盲導犬を利用するようになったのは11年。事故の時も一緒にいた「ワッフル号」とは14年からペアを組んだ。犬を訓練した北海道盲導犬協会の和田孝文訓練所長(50)は「品田さんとワッフル号はしっかりコミュニケーションが取れていた」と話す。
妻と4人の子どもがいた。今春、娘の大学進学に合わせて東京に引っ越し、障害者の自立を支援する会社で働いていた。事故が起きたのは品田さんの55回目の誕生日だった。17日の葬儀に参列した知人女性(54)は「きっと天国でお会いできると思います」と目を潤ませた。
(力丸祥子、光墨祥吾)
■視覚障害者団体、現場の駅を視察
東京視覚障害者協会の会員が18日、事故が起きた銀座線青山一丁目駅ホームを視察した。

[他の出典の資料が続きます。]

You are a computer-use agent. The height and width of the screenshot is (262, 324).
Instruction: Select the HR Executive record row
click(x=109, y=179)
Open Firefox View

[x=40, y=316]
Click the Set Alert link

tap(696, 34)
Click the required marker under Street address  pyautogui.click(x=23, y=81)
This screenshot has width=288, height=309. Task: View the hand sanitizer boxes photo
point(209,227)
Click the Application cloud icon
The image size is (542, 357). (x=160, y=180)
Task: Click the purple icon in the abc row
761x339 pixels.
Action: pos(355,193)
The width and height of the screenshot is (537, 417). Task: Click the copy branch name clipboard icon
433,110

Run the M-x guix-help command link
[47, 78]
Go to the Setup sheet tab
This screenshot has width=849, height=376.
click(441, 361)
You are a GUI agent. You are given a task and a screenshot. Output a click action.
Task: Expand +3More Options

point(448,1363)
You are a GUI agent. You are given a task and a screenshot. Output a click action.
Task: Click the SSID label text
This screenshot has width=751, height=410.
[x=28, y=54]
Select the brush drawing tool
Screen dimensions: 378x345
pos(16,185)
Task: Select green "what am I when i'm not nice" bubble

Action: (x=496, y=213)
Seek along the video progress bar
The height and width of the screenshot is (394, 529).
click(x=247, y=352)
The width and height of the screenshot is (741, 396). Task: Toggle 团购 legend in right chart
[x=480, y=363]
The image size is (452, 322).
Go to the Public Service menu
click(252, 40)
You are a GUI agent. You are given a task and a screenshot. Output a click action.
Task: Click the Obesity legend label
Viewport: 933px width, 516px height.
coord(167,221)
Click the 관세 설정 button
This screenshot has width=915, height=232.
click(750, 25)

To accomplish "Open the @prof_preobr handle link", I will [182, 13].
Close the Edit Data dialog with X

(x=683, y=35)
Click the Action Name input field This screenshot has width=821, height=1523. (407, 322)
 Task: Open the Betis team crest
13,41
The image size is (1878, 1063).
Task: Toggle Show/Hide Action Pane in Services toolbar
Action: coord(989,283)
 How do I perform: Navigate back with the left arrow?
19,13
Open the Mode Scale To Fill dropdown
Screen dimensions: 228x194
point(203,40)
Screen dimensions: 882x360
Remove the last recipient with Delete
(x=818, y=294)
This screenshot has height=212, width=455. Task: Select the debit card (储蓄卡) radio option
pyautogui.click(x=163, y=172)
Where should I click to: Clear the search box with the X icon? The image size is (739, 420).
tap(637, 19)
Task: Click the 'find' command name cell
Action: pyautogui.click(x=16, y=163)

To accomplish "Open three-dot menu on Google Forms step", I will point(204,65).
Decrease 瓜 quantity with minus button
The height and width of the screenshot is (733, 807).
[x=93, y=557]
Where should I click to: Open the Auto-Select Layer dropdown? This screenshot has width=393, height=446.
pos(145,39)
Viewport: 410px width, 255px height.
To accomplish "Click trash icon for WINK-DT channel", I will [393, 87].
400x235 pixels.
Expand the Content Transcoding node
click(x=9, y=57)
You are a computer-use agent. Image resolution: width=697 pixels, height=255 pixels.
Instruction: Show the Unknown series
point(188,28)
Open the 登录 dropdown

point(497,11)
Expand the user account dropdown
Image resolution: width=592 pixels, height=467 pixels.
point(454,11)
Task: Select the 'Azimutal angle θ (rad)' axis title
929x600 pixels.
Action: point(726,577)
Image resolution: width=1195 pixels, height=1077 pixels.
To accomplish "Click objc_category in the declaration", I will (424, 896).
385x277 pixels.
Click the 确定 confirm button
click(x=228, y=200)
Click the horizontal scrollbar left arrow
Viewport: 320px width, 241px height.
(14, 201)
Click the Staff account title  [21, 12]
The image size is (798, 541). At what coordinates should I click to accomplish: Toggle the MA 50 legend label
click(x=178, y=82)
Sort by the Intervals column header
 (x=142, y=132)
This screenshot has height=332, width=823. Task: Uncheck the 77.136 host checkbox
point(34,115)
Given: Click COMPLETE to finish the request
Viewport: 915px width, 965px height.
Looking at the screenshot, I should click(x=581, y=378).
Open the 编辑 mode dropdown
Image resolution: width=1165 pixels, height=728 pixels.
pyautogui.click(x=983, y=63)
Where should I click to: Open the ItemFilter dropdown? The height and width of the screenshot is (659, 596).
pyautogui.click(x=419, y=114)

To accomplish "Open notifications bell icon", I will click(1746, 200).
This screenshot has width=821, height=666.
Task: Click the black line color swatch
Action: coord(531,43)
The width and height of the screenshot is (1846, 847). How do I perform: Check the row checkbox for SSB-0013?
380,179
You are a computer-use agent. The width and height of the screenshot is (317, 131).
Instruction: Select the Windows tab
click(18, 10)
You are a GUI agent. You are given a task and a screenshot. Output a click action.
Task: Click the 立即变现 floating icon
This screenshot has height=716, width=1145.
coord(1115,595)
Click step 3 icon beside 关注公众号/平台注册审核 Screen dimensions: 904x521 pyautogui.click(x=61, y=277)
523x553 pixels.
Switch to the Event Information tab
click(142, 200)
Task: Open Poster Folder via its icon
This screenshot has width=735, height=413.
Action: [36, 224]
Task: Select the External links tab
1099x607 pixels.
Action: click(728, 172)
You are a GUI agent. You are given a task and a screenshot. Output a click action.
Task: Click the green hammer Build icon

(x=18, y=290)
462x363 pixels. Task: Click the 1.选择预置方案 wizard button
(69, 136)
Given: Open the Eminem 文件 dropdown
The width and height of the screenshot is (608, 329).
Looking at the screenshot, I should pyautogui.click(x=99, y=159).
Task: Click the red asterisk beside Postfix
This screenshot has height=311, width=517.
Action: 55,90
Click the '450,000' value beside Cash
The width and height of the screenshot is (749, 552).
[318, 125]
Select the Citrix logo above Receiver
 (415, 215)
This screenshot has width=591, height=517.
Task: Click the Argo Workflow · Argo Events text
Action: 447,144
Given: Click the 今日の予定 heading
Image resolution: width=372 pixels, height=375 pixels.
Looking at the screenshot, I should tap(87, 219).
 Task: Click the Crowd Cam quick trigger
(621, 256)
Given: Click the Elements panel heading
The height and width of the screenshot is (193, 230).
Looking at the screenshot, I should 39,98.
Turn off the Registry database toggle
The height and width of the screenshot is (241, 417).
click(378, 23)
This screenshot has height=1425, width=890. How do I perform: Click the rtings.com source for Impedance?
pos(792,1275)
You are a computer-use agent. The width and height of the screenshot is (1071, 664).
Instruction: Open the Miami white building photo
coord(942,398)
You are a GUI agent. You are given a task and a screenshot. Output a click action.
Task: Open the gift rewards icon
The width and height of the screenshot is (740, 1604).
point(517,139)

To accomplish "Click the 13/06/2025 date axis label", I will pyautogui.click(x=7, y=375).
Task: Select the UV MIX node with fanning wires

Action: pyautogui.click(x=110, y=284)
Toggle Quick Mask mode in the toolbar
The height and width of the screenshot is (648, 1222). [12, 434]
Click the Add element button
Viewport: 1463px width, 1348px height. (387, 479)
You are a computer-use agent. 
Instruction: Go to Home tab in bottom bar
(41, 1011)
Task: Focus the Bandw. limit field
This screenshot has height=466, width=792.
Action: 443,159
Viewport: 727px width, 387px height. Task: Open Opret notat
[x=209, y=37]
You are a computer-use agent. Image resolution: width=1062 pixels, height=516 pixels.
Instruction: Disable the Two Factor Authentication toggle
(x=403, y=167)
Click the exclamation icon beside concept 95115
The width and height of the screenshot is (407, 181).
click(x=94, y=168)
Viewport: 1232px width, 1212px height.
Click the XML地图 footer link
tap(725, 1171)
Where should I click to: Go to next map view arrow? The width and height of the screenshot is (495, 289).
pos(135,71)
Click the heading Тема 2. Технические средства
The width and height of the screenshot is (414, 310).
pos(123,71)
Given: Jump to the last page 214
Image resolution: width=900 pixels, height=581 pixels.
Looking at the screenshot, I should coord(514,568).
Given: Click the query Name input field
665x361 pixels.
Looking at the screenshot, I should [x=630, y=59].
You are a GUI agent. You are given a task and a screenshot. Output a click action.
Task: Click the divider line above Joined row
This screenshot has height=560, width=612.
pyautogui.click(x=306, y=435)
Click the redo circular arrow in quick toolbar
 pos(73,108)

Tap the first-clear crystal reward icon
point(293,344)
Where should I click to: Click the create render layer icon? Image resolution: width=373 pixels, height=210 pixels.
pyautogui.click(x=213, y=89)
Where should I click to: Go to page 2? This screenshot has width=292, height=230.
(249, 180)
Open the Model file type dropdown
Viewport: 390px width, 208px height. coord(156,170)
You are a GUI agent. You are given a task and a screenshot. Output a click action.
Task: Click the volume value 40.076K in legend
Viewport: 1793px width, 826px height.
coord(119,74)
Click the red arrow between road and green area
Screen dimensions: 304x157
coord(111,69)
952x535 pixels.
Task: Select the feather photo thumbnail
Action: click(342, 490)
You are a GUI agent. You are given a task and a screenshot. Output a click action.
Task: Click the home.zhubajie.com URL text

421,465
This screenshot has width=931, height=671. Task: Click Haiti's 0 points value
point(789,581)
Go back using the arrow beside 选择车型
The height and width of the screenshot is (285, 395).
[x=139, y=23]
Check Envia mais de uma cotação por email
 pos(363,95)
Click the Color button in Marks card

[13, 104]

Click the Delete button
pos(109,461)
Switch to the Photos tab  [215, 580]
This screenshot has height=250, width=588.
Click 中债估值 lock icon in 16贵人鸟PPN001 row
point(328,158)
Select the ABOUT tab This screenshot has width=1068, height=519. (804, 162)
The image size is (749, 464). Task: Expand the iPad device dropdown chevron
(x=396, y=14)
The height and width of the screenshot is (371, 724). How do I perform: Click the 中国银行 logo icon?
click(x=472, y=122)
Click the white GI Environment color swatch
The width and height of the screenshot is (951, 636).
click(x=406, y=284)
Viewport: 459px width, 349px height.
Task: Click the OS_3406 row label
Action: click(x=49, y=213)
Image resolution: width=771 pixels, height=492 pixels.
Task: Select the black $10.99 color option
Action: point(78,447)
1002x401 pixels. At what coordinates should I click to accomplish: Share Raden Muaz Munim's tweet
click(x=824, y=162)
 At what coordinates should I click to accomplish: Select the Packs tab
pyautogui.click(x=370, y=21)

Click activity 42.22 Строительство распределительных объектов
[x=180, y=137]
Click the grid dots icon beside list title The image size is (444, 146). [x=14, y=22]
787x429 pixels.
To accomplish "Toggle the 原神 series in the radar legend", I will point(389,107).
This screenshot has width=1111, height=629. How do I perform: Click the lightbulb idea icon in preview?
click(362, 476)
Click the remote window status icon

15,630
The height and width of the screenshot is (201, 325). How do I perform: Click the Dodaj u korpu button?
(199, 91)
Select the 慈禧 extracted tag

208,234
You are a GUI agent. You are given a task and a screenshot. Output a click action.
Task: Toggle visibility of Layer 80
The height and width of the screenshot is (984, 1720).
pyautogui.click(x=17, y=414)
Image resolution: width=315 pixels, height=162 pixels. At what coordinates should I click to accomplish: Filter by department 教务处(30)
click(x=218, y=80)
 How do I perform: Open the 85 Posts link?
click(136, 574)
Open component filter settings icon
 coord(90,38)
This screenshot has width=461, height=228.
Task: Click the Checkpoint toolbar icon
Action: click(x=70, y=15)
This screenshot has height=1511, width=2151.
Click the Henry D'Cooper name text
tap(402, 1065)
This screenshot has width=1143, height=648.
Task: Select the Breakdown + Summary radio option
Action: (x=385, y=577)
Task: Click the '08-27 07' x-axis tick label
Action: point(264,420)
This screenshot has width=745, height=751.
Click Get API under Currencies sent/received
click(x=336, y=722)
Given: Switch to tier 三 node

再発防止の提言をまとめ、東京メトロや国に要望書を提出する。
4人の会員が盲導犬を連れたり白杖(はくじょう)をついたりして現場のホームを歩いた。山城完治さん(60)は「ホームが狭く、点字ブロック上に柱がある。音の反響が大きく、周囲の足音や気配を感じにくい。早急にホームドアを設置してほしい」。盲導犬を連れた田中章治さん(70)は「目の不自由な人を見たら気にかけ、積極的に声をかけて」と訴えた。